(Stored data entries)
------------
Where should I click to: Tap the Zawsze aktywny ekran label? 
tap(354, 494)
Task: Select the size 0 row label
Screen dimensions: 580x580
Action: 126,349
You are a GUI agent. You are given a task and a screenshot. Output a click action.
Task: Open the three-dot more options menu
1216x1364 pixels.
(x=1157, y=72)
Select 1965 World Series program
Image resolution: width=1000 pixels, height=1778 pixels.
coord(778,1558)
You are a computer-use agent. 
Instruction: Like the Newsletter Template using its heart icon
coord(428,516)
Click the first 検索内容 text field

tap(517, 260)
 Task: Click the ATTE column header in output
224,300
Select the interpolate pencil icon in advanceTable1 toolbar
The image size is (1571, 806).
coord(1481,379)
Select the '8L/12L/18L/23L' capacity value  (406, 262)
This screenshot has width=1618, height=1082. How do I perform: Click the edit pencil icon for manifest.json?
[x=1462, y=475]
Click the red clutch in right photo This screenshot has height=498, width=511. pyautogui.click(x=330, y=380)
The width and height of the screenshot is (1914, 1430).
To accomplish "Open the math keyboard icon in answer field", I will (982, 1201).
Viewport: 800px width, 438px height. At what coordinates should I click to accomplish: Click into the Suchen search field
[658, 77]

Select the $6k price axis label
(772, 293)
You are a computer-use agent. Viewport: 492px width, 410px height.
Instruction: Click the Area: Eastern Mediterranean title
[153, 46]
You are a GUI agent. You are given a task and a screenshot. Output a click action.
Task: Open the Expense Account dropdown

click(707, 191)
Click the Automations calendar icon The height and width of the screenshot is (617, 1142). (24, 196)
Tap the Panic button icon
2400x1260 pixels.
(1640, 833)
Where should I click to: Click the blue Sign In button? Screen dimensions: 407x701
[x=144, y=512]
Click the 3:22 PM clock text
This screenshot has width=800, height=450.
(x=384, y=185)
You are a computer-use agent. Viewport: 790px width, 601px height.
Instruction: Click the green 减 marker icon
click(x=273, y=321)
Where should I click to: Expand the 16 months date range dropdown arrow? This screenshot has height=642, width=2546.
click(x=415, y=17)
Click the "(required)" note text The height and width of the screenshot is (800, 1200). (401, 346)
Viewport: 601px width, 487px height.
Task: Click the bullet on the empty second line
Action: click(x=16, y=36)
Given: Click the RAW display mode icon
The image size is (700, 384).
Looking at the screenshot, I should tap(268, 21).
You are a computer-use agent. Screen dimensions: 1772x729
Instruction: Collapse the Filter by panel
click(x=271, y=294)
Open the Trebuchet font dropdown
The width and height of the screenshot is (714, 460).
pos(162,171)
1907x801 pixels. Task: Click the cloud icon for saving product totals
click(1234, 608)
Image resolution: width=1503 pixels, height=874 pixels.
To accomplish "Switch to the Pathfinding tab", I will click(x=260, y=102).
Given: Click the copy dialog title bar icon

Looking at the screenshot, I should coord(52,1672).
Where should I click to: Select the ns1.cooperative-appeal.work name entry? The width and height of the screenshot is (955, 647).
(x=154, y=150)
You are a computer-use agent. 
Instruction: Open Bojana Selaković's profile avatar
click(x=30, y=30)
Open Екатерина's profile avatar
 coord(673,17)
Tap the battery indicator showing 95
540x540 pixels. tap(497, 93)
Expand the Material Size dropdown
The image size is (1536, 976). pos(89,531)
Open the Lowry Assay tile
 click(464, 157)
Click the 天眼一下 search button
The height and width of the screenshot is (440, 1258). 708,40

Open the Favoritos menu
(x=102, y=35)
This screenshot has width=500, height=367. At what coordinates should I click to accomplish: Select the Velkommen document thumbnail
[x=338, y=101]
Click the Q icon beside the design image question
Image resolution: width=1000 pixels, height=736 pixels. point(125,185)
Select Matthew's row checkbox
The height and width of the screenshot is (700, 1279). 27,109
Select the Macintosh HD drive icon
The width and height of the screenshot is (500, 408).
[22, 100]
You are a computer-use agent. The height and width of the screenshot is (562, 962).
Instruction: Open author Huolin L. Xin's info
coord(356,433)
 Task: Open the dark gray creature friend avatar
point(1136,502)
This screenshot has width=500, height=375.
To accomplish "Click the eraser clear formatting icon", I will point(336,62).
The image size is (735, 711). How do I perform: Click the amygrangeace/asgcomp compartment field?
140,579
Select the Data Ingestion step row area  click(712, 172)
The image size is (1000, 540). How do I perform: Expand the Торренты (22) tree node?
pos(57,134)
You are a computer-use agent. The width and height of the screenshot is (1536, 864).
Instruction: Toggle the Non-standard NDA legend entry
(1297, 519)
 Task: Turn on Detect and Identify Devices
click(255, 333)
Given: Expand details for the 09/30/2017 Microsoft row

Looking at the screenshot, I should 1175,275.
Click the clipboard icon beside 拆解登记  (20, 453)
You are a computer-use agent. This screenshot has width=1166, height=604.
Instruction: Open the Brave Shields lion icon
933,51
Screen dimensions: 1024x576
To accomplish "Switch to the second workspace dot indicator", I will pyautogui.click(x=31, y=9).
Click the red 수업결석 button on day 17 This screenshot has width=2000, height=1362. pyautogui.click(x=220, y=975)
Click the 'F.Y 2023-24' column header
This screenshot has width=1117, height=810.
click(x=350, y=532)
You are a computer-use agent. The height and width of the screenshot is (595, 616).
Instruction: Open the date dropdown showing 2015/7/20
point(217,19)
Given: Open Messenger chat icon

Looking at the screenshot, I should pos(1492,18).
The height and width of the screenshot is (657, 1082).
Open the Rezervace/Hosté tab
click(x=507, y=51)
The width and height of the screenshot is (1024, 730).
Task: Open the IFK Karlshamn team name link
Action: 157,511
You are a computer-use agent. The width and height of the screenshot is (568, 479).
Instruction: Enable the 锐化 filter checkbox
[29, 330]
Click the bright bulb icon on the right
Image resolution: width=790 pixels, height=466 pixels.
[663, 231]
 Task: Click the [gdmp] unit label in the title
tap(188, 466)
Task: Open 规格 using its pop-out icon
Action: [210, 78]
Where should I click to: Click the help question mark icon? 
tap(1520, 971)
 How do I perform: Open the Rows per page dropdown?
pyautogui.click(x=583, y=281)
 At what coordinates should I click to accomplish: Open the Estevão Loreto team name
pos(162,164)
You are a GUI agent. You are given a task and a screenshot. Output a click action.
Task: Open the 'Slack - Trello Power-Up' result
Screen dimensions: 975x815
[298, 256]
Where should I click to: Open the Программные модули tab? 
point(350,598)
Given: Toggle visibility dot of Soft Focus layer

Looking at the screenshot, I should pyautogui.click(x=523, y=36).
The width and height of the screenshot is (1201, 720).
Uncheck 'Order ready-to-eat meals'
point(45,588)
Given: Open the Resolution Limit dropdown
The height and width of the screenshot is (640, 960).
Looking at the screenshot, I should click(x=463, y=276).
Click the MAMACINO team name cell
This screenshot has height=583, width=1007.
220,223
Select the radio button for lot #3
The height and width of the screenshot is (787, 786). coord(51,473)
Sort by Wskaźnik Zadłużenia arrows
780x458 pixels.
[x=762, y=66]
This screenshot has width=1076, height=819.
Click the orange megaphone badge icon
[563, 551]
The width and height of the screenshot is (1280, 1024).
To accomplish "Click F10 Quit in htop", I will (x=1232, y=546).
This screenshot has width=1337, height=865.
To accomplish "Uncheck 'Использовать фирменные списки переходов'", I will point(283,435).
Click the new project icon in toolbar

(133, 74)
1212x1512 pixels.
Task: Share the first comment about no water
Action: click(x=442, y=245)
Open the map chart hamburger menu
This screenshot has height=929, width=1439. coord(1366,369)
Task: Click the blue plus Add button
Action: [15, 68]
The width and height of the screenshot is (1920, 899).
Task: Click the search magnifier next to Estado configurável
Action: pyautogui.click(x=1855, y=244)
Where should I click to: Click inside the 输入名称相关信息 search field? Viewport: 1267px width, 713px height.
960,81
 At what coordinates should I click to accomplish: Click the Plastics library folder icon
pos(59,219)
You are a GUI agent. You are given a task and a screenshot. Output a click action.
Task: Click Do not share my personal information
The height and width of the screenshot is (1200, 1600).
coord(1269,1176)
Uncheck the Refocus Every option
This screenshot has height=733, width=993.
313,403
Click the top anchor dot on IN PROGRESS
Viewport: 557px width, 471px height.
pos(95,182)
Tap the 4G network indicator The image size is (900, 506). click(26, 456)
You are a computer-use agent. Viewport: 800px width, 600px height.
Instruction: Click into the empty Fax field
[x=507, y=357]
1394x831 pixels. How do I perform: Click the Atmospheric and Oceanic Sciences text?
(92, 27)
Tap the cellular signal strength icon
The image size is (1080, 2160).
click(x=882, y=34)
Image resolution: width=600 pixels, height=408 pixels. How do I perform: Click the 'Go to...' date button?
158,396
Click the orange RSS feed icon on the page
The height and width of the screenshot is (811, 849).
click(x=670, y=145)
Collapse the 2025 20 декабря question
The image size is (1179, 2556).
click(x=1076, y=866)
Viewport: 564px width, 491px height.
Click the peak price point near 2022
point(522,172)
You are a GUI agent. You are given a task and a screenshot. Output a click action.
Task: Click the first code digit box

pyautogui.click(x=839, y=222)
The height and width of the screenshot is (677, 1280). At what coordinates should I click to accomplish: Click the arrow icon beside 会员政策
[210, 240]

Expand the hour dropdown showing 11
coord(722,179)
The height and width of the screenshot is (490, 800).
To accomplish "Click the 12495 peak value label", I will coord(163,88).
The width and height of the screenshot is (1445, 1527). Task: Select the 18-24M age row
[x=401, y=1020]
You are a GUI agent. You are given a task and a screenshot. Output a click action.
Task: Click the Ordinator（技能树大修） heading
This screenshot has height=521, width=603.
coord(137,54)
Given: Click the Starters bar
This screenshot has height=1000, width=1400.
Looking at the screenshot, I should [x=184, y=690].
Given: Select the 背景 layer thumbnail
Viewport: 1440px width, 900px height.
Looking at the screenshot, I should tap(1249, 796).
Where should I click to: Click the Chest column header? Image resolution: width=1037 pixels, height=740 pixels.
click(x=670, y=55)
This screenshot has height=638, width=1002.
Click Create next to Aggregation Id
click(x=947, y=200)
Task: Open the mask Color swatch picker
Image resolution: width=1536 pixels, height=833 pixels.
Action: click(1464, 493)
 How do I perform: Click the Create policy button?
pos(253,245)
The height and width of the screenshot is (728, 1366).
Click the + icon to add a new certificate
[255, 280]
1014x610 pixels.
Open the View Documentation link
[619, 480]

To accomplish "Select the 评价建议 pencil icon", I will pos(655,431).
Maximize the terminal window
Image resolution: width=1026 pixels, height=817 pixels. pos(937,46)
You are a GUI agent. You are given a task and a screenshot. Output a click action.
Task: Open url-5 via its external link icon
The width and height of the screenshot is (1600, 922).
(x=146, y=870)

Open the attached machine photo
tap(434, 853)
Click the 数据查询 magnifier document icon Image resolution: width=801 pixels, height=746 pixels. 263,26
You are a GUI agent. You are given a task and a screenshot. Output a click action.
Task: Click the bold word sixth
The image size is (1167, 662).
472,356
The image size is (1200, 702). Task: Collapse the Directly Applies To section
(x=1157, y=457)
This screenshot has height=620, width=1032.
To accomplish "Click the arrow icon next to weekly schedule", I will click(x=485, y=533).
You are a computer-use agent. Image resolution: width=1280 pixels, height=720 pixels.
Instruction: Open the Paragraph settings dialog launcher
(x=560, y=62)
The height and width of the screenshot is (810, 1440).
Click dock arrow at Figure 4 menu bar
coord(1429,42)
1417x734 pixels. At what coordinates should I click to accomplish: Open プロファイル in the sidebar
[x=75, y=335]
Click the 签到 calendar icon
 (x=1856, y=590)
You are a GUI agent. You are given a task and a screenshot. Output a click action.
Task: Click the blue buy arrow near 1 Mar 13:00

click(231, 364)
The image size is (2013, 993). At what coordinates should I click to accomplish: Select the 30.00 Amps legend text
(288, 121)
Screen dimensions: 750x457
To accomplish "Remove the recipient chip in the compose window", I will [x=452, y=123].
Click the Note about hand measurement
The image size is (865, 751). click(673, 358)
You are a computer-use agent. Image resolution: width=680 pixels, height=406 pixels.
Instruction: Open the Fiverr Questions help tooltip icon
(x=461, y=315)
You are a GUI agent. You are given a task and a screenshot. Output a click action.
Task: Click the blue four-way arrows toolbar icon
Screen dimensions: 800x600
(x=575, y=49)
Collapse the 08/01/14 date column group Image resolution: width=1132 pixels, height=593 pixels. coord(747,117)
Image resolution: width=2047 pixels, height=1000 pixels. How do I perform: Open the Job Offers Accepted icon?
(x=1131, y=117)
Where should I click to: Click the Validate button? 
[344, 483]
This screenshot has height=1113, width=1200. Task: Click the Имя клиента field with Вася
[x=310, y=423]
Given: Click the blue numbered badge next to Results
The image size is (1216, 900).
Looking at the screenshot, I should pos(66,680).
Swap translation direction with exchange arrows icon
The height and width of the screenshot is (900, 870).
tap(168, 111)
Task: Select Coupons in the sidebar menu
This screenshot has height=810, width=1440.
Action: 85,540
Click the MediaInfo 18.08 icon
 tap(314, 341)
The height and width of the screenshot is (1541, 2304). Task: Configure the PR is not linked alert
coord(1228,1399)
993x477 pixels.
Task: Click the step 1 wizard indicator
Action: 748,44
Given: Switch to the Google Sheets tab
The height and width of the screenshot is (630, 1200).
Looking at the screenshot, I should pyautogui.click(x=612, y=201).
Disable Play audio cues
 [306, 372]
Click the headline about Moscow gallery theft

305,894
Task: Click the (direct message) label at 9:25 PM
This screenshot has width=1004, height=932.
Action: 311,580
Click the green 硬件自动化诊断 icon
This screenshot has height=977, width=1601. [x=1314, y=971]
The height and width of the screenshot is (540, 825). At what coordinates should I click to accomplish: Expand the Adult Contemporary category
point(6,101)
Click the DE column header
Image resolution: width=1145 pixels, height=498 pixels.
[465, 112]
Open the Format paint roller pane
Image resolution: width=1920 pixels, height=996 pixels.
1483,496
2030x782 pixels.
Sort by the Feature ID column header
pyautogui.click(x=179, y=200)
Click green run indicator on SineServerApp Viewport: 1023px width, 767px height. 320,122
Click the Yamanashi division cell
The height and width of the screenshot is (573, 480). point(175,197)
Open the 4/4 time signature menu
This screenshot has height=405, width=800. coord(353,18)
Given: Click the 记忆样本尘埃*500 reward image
------------
TASK INSTRUCTIONS
Filter the entries above down to the lines containing the word "value".

ANSWER SECTION
Select the '8L/12L/18L/23L' capacity value  (406, 262)
To accomplish "Click the 12495 peak value label", I will coord(163,88).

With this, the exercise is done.